Paul Salen, député de la Loire, auteur de la proposition de loi sur le don de RTT :
Cette proposition de loi est née d'une initiative locale, menée chez Badoit, dans ma circonscription (lire le témoignage :  "Vivre avec mon fils ses derniers instants, voilà à quoi ce temps a servi")  J'ai rencontré les parents de Mathis, décédé d'un cancer à l'âge de 11 ans en 2009. Son père a pu rester auprès de lui grâce au donsde 170 jours de RTT fait par ses collègues de travail. Le couple m'a parlé d'autres cas de familles plongées dans de mêmes drames et qui n'avaient pas eu la chance de profiter d'un tel élan de solidarité. Aujourd'hui, il existe des choses au niveau de l'Etat pour aider les parents d'enfants malades, mais elles sont incomplètes ou trop limitées dans le temps ou dans leur montant de rémunération. Le congé de présence parental, par exemple, est limité à 49,65 euros par jour pour 22 jours par mois, ce qui fait à peine plus de 1.000 euros de revenus par mois. Quand les parents ont normalement des revenus supérieurs et que la maladie de l'enfant entraîne d'autres frais, cela devient très pénible à gérer. Il faut donner la possibilité aux parents de pouvoir rester auprès de leur enfant sans que s'ajoute un problème financier.

TF1 News : Que prévoit votre proposition ?
P.S. :
Elle prévoit que pour toute famille dont un enfant de moins de 20 ans est atteint d'une maladie grave, constatée par un certificat médical qui attesterait qu'une présence affective permanente est indispensable, les parents puissent bénéficier, sous la forme du volontariat et de l'anonymat, de jours de congés, de RTT ou de repos donnés par leurs collègues. L'idée est de donner un cadre légal à une initiative de solidarité. Ceux qui voudront donner des jours ne pourront toutefois céder que ceux acquis au-delà des quatre premières semaines obligatoires, afin de respecter le droit européen.

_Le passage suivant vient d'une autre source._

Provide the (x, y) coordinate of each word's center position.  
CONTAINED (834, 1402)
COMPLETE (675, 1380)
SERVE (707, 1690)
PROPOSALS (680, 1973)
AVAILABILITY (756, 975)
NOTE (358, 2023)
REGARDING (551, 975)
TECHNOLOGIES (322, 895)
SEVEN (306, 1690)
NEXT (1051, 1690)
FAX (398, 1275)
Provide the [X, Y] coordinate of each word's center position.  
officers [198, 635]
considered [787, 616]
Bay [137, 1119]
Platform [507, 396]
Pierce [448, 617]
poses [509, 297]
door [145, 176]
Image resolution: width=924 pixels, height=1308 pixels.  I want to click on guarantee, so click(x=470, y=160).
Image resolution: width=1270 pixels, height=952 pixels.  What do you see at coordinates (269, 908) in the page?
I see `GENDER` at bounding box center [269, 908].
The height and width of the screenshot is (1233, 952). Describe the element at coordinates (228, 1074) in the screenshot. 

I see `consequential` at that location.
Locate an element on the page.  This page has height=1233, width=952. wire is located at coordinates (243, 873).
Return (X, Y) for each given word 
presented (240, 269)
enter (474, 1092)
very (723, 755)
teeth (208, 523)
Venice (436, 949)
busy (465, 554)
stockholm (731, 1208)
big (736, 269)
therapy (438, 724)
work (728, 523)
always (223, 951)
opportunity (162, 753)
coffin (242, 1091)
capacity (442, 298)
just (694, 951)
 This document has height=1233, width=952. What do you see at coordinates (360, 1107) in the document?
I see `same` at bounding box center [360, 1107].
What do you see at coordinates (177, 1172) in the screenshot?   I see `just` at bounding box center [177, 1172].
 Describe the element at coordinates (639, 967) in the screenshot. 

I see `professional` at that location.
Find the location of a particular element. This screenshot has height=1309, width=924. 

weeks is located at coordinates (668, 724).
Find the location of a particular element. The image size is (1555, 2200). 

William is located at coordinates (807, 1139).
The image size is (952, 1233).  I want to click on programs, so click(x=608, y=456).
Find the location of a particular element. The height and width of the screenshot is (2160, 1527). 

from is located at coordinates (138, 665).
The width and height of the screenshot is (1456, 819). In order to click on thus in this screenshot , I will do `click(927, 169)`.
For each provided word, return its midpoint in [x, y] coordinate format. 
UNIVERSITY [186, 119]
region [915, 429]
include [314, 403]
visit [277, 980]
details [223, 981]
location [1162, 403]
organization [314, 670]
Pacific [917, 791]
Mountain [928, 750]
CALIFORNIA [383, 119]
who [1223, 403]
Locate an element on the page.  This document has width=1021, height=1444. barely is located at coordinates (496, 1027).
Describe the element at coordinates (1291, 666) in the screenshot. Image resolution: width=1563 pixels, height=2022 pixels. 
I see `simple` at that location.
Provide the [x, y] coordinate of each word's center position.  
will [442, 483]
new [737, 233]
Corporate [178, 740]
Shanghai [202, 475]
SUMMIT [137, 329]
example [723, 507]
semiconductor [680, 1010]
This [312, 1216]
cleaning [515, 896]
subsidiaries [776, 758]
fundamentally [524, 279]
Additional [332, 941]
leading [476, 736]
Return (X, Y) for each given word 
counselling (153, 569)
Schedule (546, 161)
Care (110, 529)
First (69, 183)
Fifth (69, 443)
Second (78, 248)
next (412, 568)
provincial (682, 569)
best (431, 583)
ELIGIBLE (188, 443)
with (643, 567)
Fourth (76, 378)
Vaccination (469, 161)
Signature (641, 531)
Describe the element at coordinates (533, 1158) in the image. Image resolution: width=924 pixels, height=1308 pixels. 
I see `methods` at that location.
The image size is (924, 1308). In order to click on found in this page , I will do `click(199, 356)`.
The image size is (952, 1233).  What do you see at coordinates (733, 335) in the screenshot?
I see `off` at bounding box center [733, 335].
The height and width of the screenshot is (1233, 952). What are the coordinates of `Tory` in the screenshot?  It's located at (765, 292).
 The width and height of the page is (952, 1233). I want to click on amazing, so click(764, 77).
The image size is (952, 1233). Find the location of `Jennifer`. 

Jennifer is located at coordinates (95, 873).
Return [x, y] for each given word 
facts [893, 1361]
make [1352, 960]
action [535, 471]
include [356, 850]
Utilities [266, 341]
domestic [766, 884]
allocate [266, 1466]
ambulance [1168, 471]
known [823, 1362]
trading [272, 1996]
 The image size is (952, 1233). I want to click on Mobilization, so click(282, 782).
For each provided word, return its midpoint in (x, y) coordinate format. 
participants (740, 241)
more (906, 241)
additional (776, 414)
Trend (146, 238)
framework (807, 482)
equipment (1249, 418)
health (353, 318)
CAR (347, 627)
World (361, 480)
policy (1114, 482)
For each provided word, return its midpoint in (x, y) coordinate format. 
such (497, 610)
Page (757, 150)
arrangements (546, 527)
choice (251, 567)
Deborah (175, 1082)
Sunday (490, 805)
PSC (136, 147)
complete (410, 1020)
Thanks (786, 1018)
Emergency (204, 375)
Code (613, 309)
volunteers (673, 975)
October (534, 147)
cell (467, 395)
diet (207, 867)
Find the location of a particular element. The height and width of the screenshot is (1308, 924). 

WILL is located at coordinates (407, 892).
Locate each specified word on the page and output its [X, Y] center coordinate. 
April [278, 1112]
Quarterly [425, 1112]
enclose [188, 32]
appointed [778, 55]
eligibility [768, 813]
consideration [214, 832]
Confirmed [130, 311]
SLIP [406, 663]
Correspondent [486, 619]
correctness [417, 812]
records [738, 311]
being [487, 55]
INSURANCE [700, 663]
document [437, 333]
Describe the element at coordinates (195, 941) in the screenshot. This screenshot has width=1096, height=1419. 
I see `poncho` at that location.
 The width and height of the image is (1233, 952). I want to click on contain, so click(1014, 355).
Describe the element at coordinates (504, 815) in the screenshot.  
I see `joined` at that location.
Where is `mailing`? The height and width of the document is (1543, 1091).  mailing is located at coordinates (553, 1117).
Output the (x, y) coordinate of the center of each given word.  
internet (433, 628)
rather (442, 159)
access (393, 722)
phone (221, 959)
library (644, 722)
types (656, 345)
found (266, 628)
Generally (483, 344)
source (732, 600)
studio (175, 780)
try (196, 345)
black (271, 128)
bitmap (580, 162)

Ce don ne pourra être effectif qu'une fois que le parent concerné aura lui-même épuisé tous ses jours de congés ou de RTT.

TF1 News : Pourquoi restreindre votre proposition de loi aux seuls enfants ?
P.S.
: D'abord parce que si on multiplie les cas, les entreprises auront certainement plus de mal à l'organiser. Ensuite, si les donateurs potentiels sont sollicités trop souvent, on prend le risque de briser cet élan spontané. Enfin, d'après tous les experts que j'ai pu rencontrer, autant la présence affective permanente est indispensable pour les enfants, autant cela n'est pas forcément justifié pour un adulte, qu'il s'agisse d'un conjoint, d'un frère, d'une mère, etc...

TF1 News : Est-ce vraiment aux salariés de venir en aide à leurs collègues frappés par de tels drames ? N'est-ce pas plutôt à l'Etat et aux entreprises de trouver des solutions dignes ?

P.S. : D'abord, il existe quelques dispositifs dont j'ai déjà parlé, mêmes s'ils sont insuffisants. Donc l'Etat est présent. Maintenant, vous connaissez l'état actuel des finances de notre pays et celui de la Sécurité sociale. Pendant ce temps, il y a en permanence 1.500 familles qui ont un enfant en phase terminale et qui attendent. Aujourd'hui l'effort national, l'Etat ne peut pas le faire. Alors que fait-on ? On attend et on ne bouge pas ? Il ne faut pas toujours tout attendre des autres, mais savoir se prendre en main dans notre société. Ma proposition de loi, elle ne va rien coûter à l'Etat, elle ne va rien coûter aux entreprises pour l'organiser et elle ne va rien coûter aux salariés puisqu'ils ne donnent pas de l'argent mais du temps. Je crois qu'avoir un élan de solidarité dans notre société actuelle, avec la crise actuelle, c'est quelque chose à mettre à l'honneur plutôt que de tenter de le détruire.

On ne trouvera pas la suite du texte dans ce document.